From mboxrd@z Thu Jan  1 00:00:00 1970
Return-Path: <linux-kernel-owner@vger.kernel.org>
Received: (majordomo@vger.kernel.org) by vger.kernel.org via listexpand
        id S967663AbdDTH21 (ORCPT <rfc822;w@1wt.eu>);
        Thu, 20 Apr 2017 03:28:27 -0400
Received: from mx2.suse.de ([195.135.220.15]:47888 "EHLO mx1.suse.de"
        rhost-flags-OK-OK-OK-FAIL) by vger.kernel.org with ESMTP
        id S1751570AbdDTH2Z (ORCPT <rfc822;linux-kernel@vger.kernel.org>);
        Thu, 20 Apr 2017 03:28:25 -0400
Date: Thu, 20 Apr 2017 09:28:20 +0200
From: Michal Hocko <mhocko@kernel.org>
To: Joonsoo Kim <js1304@gmail.com>
Cc: linux-mm@kvack.org, Andrew Morton <akpm@linux-foundation.org>,
        Mel Gorman <mgorman@suse.de>, Vlastimil Babka <vbabka@suse.cz>,
        Andrea Arcangeli <aarcange@redhat.com>,
        Jerome Glisse <jglisse@redhat.com>,
        Reza Arbab <arbab@linux.vnet.ibm.com>,
        Yasuaki Ishimatsu <yasu.isimatu@gmail.com>, qiuxishi@huawei.com,
        Kani Toshimitsu <toshi.kani@hpe.com>, slaoub@gmail.com,
        Andi Kleen <ak@linux.intel.com>, David Rientjes <rientjes@google.com>,
        Daniel Kiper <daniel.kiper@oracle.com>,
        Igor Mammedov <imammedo@redhat.com>,
        Vitaly Kuznetsov <vkuznets@redhat.com>,
        LKML <linux-kernel@vger.kernel.org>
Subject: Re: your mail
Message-ID: <20170420072820.GB15781@dhcp22.suse.cz>
References: <20170410110351.12215-1-mhocko@kernel.org>
 <20170415121734.6692-1-mhocko@kernel.org>
 <20170417054718.GD1351@js1304-desktop>
 <20170417081513.GA12511@dhcp22.suse.cz>
 <20170420012753.GA22054@js1304-desktop>
MIME-Version: 1.0
Content-Type: text/plain; charset=us-ascii
Content-Disposition: inline
In-Reply-To: <20170420012753.GA22054@js1304-desktop>
User-Agent: Mutt/1.5.23 (2014-03-12)
Sender: linux-kernel-owner@vger.kernel.org
List-ID: <linux-kernel.vger.kernel.org>
X-Mailing-List: linux-kernel@vger.kernel.org

On Thu 20-04-17 10:27:55, Joonsoo Kim wrote:
> On Mon, Apr 17, 2017 at 10:15:15AM +0200, Michal Hocko wrote:
[...]
> > Which pfn walkers you have in mind?
> 
> For example, kpagecount_read() in fs/proc/page.c. I searched it by
> using pfn_valid().

Yeah, I've checked that one and in fact this is a good example of the
case where you do not really care about holes. It just checks the page
count which is a valid information under any circumstances.

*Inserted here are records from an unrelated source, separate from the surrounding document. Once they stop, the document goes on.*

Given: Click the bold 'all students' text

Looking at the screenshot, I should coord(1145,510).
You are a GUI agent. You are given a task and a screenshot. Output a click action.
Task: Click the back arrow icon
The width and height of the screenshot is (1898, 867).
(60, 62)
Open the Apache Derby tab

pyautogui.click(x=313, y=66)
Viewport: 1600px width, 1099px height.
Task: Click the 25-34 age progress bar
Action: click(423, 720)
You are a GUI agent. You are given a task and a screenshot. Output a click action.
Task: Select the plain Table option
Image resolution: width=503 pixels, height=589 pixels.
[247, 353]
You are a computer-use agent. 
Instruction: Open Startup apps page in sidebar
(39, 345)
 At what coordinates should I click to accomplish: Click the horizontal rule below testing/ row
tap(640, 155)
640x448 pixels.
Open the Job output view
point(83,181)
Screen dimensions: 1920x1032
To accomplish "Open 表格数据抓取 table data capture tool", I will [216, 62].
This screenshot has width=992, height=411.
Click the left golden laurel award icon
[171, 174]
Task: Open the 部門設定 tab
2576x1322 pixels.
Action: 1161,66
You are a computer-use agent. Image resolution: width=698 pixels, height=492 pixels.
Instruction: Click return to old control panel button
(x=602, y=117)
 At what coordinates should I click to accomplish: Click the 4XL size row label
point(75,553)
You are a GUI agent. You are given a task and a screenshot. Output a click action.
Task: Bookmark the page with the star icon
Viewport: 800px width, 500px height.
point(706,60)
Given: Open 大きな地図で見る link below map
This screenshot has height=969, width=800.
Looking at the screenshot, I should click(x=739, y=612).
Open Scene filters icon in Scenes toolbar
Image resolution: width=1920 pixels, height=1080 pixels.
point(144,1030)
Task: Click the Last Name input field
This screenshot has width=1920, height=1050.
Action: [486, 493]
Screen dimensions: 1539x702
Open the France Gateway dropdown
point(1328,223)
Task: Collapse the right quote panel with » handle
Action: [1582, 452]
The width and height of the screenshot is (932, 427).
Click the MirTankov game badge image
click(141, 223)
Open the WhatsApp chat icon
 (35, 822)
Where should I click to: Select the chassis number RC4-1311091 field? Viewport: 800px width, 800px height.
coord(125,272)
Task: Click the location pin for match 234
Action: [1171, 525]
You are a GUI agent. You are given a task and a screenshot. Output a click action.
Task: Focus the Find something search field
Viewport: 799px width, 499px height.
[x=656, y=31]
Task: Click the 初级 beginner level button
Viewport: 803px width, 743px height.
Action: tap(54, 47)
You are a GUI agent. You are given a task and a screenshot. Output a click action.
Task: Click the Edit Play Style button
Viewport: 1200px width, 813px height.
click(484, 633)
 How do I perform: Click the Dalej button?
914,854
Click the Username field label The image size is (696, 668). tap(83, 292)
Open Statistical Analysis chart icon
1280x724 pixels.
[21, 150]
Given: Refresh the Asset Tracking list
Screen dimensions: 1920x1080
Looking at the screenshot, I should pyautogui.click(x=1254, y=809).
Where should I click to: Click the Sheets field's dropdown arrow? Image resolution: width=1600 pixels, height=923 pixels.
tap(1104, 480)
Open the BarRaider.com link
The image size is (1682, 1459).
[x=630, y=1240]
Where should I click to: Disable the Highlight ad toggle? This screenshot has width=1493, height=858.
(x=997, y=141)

> > > The other problem I found is that your change will makes some
> > > contiguous zones to be considered as non-contiguous. Memory allocated
> > > by memblock API is also marked as PageResereved. If we consider this as
> > > a hole, we will set such a zone as non-contiguous.
> > 
> > Why would that be a problem? We shouldn't touch those pages anyway?
> 
> Skipping those pages in compaction are valid so no problem in this
> case.
> 
> The problem I mentioned above is that adding PageReserved() check in
> __pageblock_pfn_to_page() invalidates optimization by
> set_zone_contiguous(). In compaction, we need to get a valid struct
> page and it requires a lot of work. There is performance problem
> report due to this so set_zone_contiguous() optimization is added. It
> checks if the zone is contiguous or not in boot time. If zone is
> determined as contiguous, we can easily get a valid struct page in
> runtime without expensive checks.

OK, I see. I've had some vague understading and the clarification helps.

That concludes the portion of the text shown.